# About this task
The entries below are to be repeated verbatim, in full.
---- Data extract
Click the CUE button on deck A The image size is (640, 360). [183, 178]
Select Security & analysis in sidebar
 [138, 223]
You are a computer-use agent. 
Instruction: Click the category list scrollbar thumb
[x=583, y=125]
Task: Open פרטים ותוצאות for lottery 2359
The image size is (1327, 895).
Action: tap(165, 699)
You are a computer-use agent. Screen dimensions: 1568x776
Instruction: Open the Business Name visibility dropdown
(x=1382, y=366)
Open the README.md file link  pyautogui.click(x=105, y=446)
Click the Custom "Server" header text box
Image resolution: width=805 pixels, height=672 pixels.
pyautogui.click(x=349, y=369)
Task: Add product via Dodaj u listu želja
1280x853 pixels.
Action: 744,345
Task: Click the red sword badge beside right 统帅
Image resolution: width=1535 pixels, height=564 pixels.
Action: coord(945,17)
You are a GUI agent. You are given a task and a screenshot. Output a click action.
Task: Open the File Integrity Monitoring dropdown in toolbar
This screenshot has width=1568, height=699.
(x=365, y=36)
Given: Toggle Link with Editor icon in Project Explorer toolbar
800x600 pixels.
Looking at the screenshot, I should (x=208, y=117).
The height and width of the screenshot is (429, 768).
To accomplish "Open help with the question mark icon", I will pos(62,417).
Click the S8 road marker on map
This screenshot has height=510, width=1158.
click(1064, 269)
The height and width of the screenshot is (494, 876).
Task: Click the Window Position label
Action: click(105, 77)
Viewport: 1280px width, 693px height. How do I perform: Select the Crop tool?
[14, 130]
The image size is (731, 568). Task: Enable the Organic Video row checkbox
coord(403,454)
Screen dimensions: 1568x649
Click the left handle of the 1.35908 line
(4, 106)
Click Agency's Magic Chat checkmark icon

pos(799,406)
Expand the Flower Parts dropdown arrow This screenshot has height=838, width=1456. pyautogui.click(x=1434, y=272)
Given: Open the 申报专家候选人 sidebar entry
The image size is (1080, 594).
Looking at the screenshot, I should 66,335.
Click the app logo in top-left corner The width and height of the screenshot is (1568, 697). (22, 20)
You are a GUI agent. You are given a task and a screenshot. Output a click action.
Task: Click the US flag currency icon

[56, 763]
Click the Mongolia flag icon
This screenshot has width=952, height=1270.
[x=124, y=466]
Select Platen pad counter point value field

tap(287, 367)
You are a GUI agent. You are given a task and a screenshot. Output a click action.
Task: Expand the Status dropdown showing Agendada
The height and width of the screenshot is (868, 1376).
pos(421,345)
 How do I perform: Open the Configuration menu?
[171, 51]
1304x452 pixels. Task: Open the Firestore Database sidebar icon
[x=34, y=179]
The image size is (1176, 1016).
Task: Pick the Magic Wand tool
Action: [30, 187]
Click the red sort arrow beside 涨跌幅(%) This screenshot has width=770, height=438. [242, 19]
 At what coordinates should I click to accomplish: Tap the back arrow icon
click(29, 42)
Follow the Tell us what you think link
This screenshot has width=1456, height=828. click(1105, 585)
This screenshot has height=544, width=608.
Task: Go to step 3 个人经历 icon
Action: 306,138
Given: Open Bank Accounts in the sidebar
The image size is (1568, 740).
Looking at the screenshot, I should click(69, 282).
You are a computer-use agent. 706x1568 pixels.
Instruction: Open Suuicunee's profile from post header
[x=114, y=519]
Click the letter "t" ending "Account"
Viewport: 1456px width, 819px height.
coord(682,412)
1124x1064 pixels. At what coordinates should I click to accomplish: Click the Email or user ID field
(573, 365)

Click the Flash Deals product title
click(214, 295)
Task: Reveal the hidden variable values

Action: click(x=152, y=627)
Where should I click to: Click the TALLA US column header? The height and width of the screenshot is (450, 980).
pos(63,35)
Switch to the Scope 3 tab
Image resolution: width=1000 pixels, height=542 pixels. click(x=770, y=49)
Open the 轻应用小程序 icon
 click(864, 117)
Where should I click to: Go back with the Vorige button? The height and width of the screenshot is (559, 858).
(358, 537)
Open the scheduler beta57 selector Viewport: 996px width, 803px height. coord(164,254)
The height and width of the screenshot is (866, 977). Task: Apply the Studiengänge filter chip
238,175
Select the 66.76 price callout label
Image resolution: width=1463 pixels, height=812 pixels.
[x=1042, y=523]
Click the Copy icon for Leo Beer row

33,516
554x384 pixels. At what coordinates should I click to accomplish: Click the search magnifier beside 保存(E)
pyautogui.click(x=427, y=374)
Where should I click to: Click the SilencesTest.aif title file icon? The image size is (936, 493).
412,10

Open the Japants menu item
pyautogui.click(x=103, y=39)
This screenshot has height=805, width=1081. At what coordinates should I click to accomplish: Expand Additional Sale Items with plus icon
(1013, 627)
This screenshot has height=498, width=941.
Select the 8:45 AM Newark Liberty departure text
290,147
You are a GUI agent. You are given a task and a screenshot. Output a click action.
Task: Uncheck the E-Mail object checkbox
--------
# Answer to this problem
Click the CUE button on deck A The image size is (640, 360). [183, 178]
Select Security & analysis in sidebar
 [138, 223]
You are a computer-use agent. 
Instruction: Click the category list scrollbar thumb
[x=583, y=125]
Task: Open פרטים ותוצאות for lottery 2359
The image size is (1327, 895).
Action: tap(165, 699)
You are a computer-use agent. Screen dimensions: 1568x776
Instruction: Open the Business Name visibility dropdown
(x=1382, y=366)
Open the README.md file link  pyautogui.click(x=105, y=446)
Click the Custom "Server" header text box
Image resolution: width=805 pixels, height=672 pixels.
pyautogui.click(x=349, y=369)
Task: Add product via Dodaj u listu želja
1280x853 pixels.
Action: 744,345
Task: Click the red sword badge beside right 统帅
Image resolution: width=1535 pixels, height=564 pixels.
Action: coord(945,17)
You are a GUI agent. You are given a task and a screenshot. Output a click action.
Task: Open the File Integrity Monitoring dropdown in toolbar
This screenshot has width=1568, height=699.
(x=365, y=36)
Given: Toggle Link with Editor icon in Project Explorer toolbar
800x600 pixels.
Looking at the screenshot, I should (x=208, y=117).
The height and width of the screenshot is (429, 768).
To accomplish "Open help with the question mark icon", I will pos(62,417).
Click the S8 road marker on map
This screenshot has height=510, width=1158.
click(1064, 269)
The height and width of the screenshot is (494, 876).
Task: Click the Window Position label
Action: click(105, 77)
Viewport: 1280px width, 693px height. How do I perform: Select the Crop tool?
[14, 130]
The image size is (731, 568). Task: Enable the Organic Video row checkbox
coord(403,454)
Screen dimensions: 1568x649
Click the left handle of the 1.35908 line
(4, 106)
Click Agency's Magic Chat checkmark icon

pos(799,406)
Expand the Flower Parts dropdown arrow This screenshot has height=838, width=1456. pyautogui.click(x=1434, y=272)
Given: Open the 申报专家候选人 sidebar entry
The image size is (1080, 594).
Looking at the screenshot, I should 66,335.
Click the app logo in top-left corner The width and height of the screenshot is (1568, 697). (22, 20)
You are a GUI agent. You are given a task and a screenshot. Output a click action.
Task: Click the US flag currency icon

[56, 763]
Click the Mongolia flag icon
This screenshot has width=952, height=1270.
[x=124, y=466]
Select Platen pad counter point value field

tap(287, 367)
You are a GUI agent. You are given a task and a screenshot. Output a click action.
Task: Expand the Status dropdown showing Agendada
The height and width of the screenshot is (868, 1376).
pos(421,345)
 How do I perform: Open the Configuration menu?
[171, 51]
1304x452 pixels. Task: Open the Firestore Database sidebar icon
[x=34, y=179]
The image size is (1176, 1016).
Task: Pick the Magic Wand tool
Action: [30, 187]
Click the red sort arrow beside 涨跌幅(%) This screenshot has width=770, height=438. [242, 19]
 At what coordinates should I click to accomplish: Tap the back arrow icon
click(29, 42)
Follow the Tell us what you think link
This screenshot has width=1456, height=828. click(1105, 585)
This screenshot has height=544, width=608.
Task: Go to step 3 个人经历 icon
Action: 306,138
Given: Open Bank Accounts in the sidebar
The image size is (1568, 740).
Looking at the screenshot, I should click(69, 282).
You are a computer-use agent. 706x1568 pixels.
Instruction: Open Suuicunee's profile from post header
[x=114, y=519]
Click the letter "t" ending "Account"
Viewport: 1456px width, 819px height.
coord(682,412)
1124x1064 pixels. At what coordinates should I click to accomplish: Click the Email or user ID field
(573, 365)

Click the Flash Deals product title
click(214, 295)
Task: Reveal the hidden variable values

Action: click(x=152, y=627)
Where should I click to: Click the TALLA US column header? The height and width of the screenshot is (450, 980).
pos(63,35)
Switch to the Scope 3 tab
Image resolution: width=1000 pixels, height=542 pixels. click(x=770, y=49)
Open the 轻应用小程序 icon
 click(864, 117)
Where should I click to: Go back with the Vorige button? The height and width of the screenshot is (559, 858).
(358, 537)
Open the scheduler beta57 selector Viewport: 996px width, 803px height. coord(164,254)
The height and width of the screenshot is (866, 977). Task: Apply the Studiengänge filter chip
238,175
Select the 66.76 price callout label
Image resolution: width=1463 pixels, height=812 pixels.
[x=1042, y=523]
Click the Copy icon for Leo Beer row

33,516
554x384 pixels. At what coordinates should I click to accomplish: Click the search magnifier beside 保存(E)
pyautogui.click(x=427, y=374)
Where should I click to: Click the SilencesTest.aif title file icon? The image size is (936, 493).
412,10

Open the Japants menu item
pyautogui.click(x=103, y=39)
This screenshot has height=805, width=1081. At what coordinates should I click to accomplish: Expand Additional Sale Items with plus icon
(1013, 627)
This screenshot has height=498, width=941.
Select the 8:45 AM Newark Liberty departure text
290,147
You are a GUI agent. You are given a task and a screenshot. Output a click action.
Task: Uncheck the E-Mail object checkbox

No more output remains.